Summer is often portrayed as a time of family, friends, joy, weddings, barbecues, picnics, sunshine,  liquid spirits plus great food. But no one ever mentions that social gatherings can still include those pesky hugger-muggers. How can I explain my problem with hugger-muggers except to say, “I’m a hugger-mugger magnet?”

Don’t get me wrong. I like hugs and depending on who the “hugger” is, I give back good ones too. But, I only like to exchange hugs with people I know—Hubby, close friends and close relatives. My friend Rachel’s cousin, three times removed, doesn’t count as a close friend even though he is tall, tan and hunky. Marsh is a California life-guard half the time and a night-club bouncer the rest of the time. AND, he is definitely a hugger-mugger.

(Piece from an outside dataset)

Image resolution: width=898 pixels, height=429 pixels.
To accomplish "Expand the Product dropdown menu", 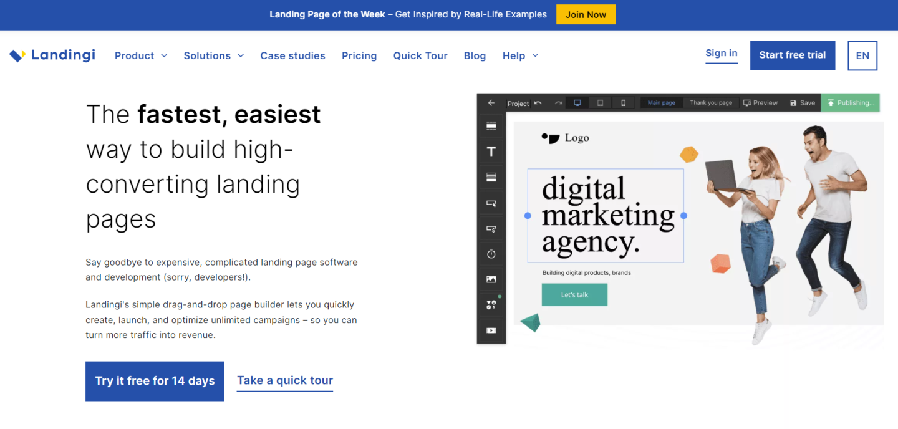I will point(141,55).
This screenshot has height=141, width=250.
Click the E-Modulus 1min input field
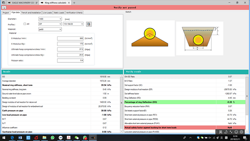[70, 38]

Hugger-muggers should be labeled as weapons of mass destruction. Seriously, these people should come with a warning tag as they can destroy a social gathering with their exuberant hugs. Marsh’s best friend, Tack—yep, that’s the name he responds to—is Marsh’s physical opposite. Tack is short, slightly rounded and cuddly; a lethal sort of cuddly. As the “hugger,” Tack gives a politically correct and inoffensive hug. Tack, the hugger, then passes along the “huggee” to Marsh, who stands beside him and gives hugs as only hugger-muggers do.

Not all hugger-muggers are alike. Some are grabbers who call it the seasonal salutation. Others are sneaky huggers who come up behind you, profess to know you, then hug and run behind another potential huggee.  At Christmas, these sneak-and-run huggers usually have a sprig of mistletoe handy to use as their excuse.

I don’t attend too many social gatherings but this occasion was the 60th wedding anniversary for former neighbors and good friends. I had Hubby and my visiting cousin, Rick, a certified accountant who looked like a 7-ft. linebacker. Tack and Marsh were there too.

“Hey, there’s a familiar face!” Marsh’s voice came from behind me.

“Hi Marsh,” I replied ducking behind my cousin just as Marsh reached to give me a hug and inadvertently grabbing Rick’s arm.

“Sorry,” Rick growled, “I don’t hug guys.”  Marsh looked up at Rick’s stern face and backed up, stepping on Tack. Tack was about to say something, took one look at “mountain-man” Rick and hastily backed away as well.

Needless to say, Rick was a popular man. The party was a huge success, enjoyable and fun. It was even better when two hugger-muggers left early.  On the way home, Rick commented, “That was a fun party despite the fact that I didn’t know anyone there except for you two. What’s with those two guys we met at the beginning? They didn’t stay long. I thought Marsh and I might have something in common.”

“Rick, you have nothing in common with Marsh except maybe to do his taxes,”  I replied, smiling at the memory of Marsh’s face when he encountered my gentle giant of a cousin.